(Task brief)
What follows is a set of entries. Repeat them exactly, but not their pictures.

(Data for review Opens)

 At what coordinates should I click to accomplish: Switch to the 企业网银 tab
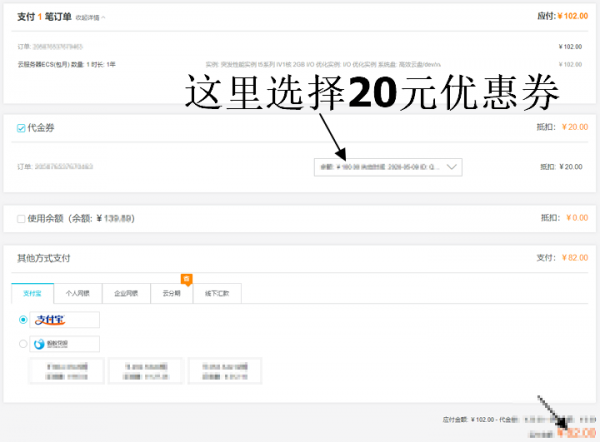click(x=126, y=294)
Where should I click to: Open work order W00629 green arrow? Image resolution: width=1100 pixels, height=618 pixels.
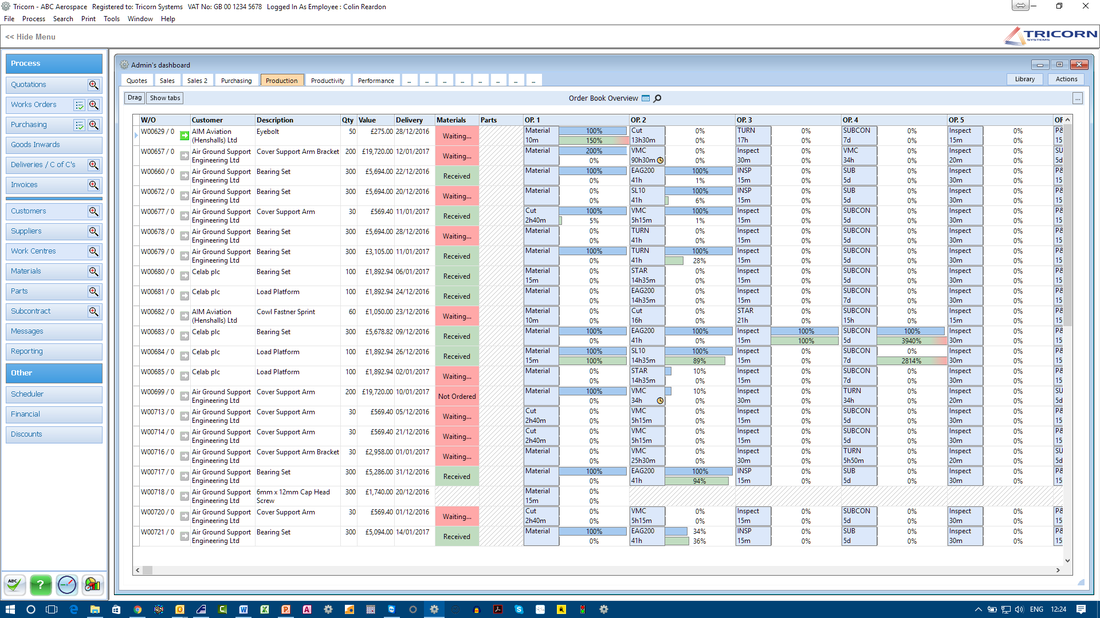click(185, 135)
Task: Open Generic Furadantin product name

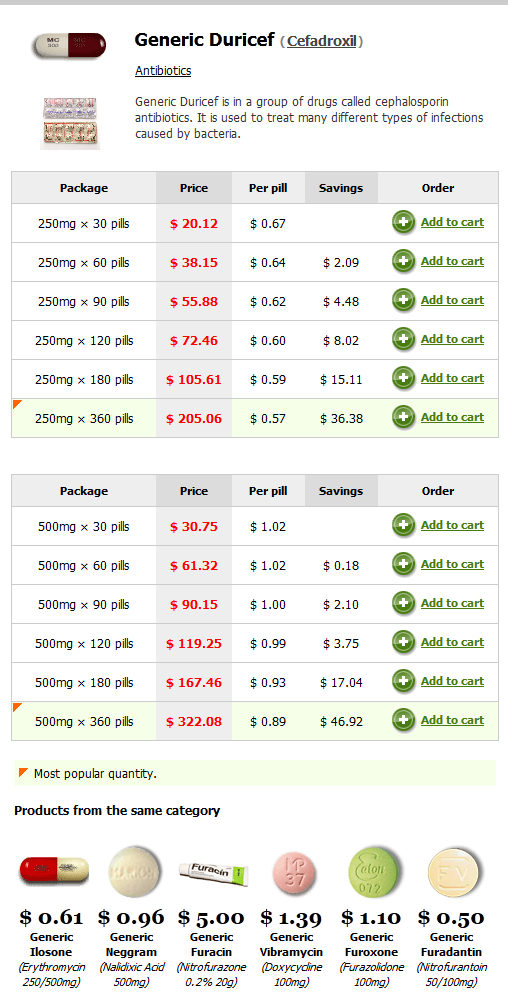Action: point(452,945)
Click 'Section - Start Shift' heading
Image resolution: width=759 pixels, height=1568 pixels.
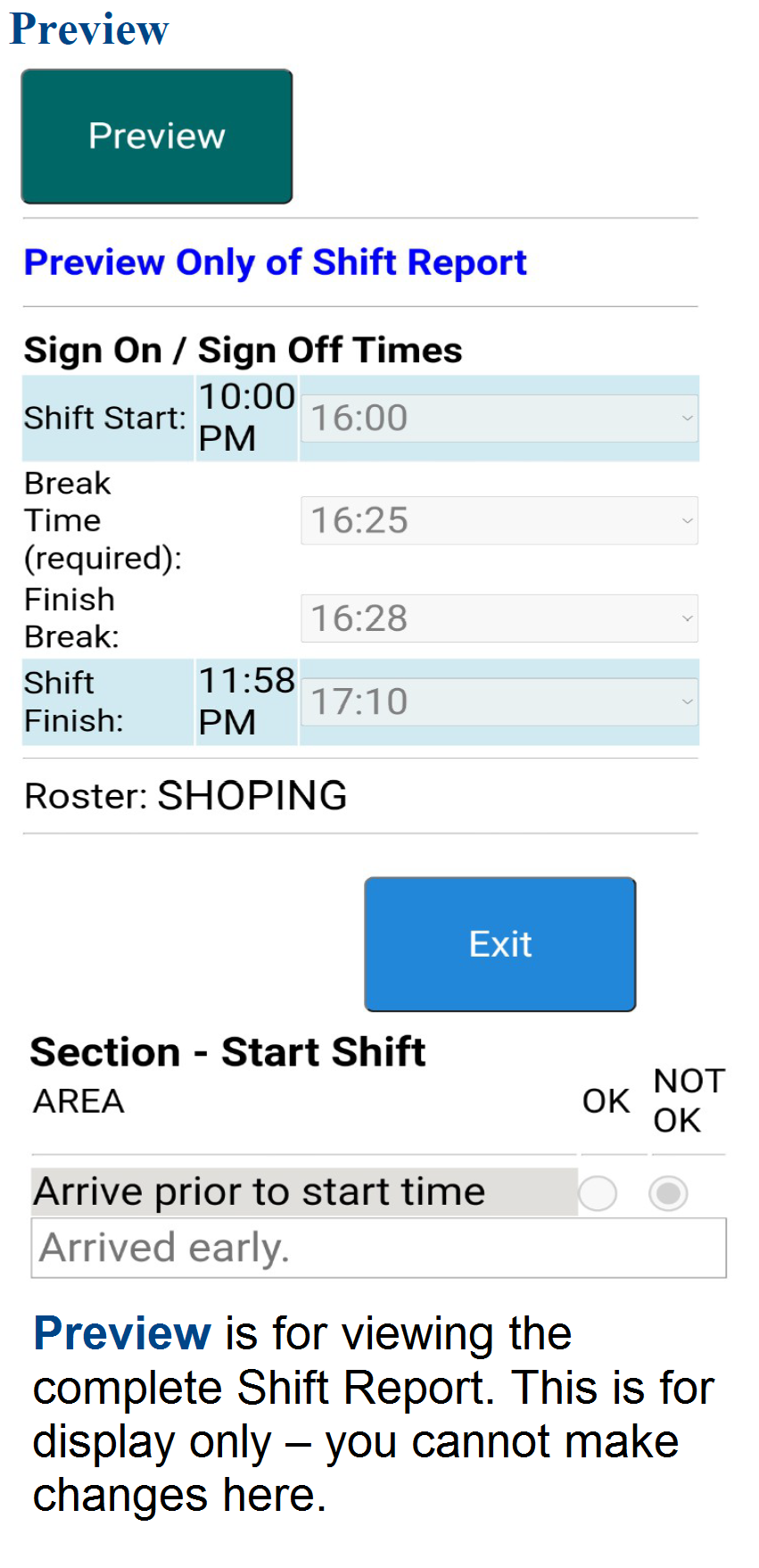point(227,1052)
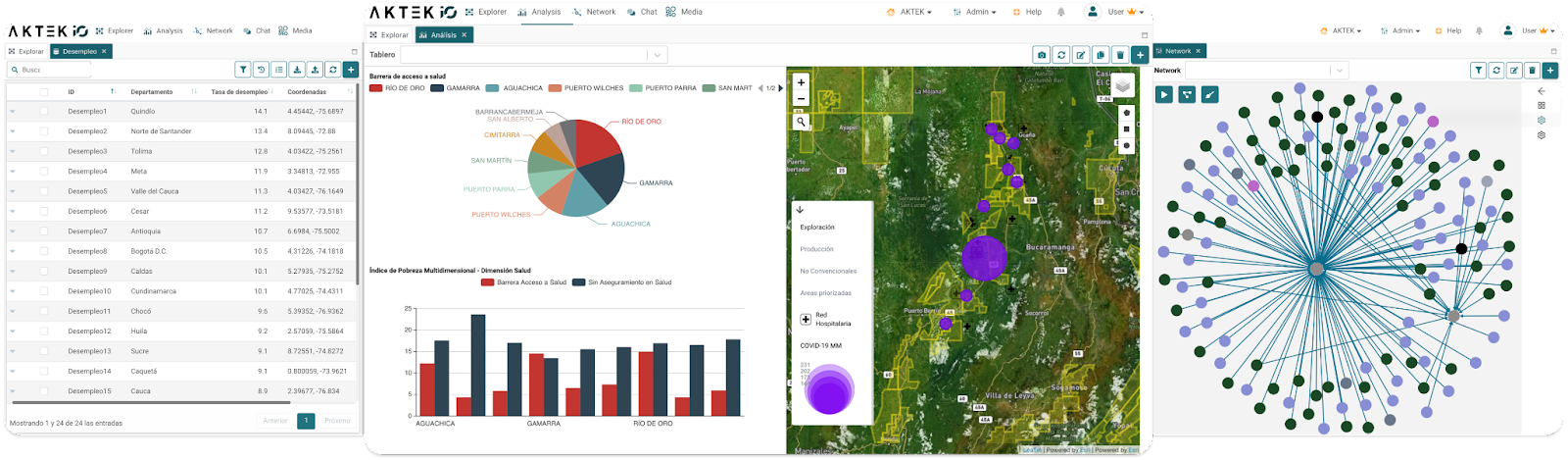Image resolution: width=1568 pixels, height=460 pixels.
Task: Toggle the Red Hospitalaria layer in the map legend
Action: (806, 319)
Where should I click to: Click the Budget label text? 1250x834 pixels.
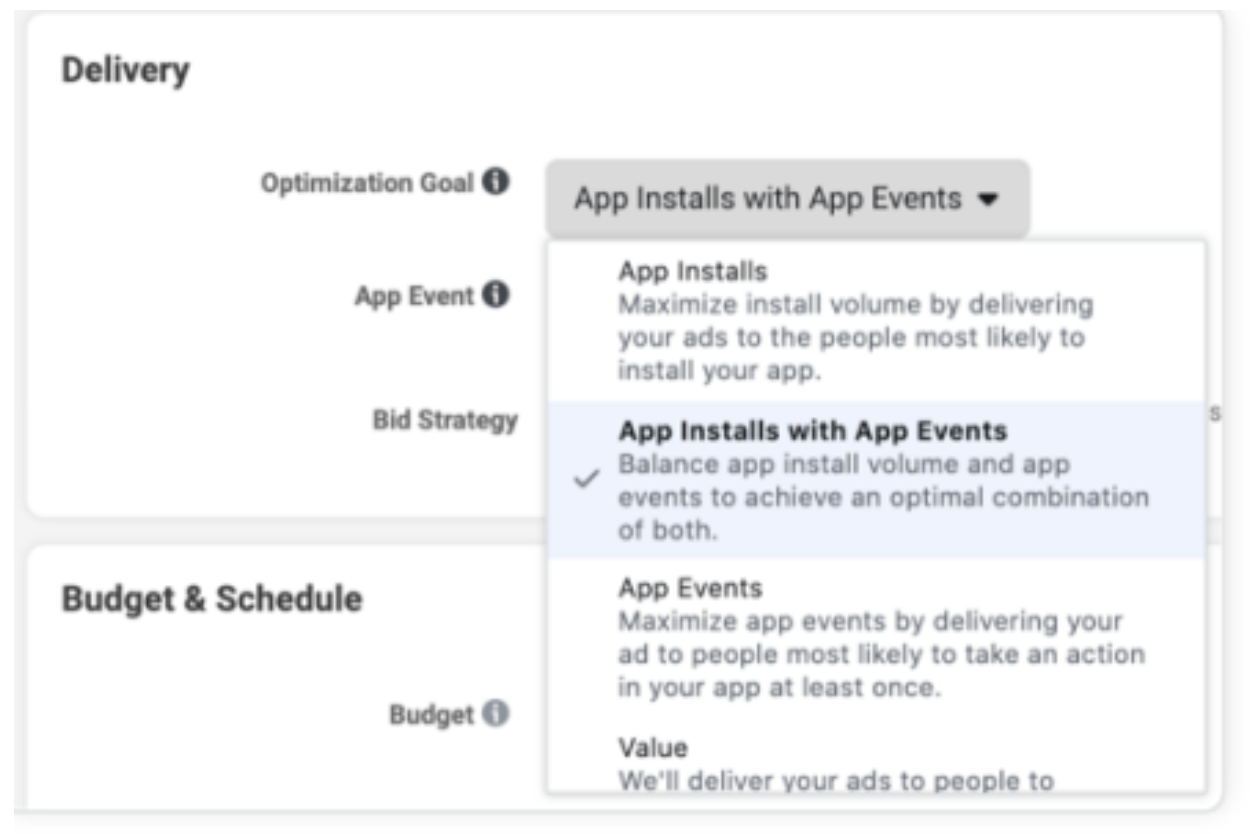(x=431, y=714)
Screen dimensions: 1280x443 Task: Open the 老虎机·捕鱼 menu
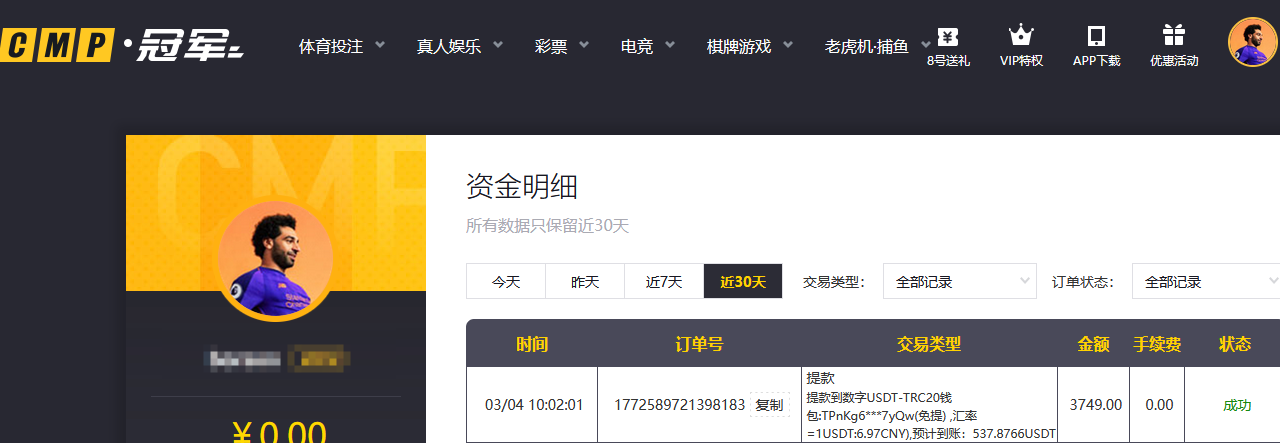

(Data for review Closes)

(Answer box)
 At what coordinates should I click to accomplish: Switch to the 企业网银 tab
click(x=126, y=294)
Where should I click to: Open work order W00629 green arrow? Image resolution: width=1100 pixels, height=618 pixels.
click(185, 135)
Task: Open Generic Furadantin product name

Action: point(452,945)
Click 'Section - Start Shift' heading
Image resolution: width=759 pixels, height=1568 pixels.
point(227,1052)
Image resolution: width=1568 pixels, height=460 pixels.
Task: Toggle the Red Hospitalaria layer in the map legend
Action: (806, 319)
Where should I click to: Click the Budget label text? 1250x834 pixels.
(x=431, y=714)
Screen dimensions: 1280x443 Task: Open the 老虎机·捕鱼 menu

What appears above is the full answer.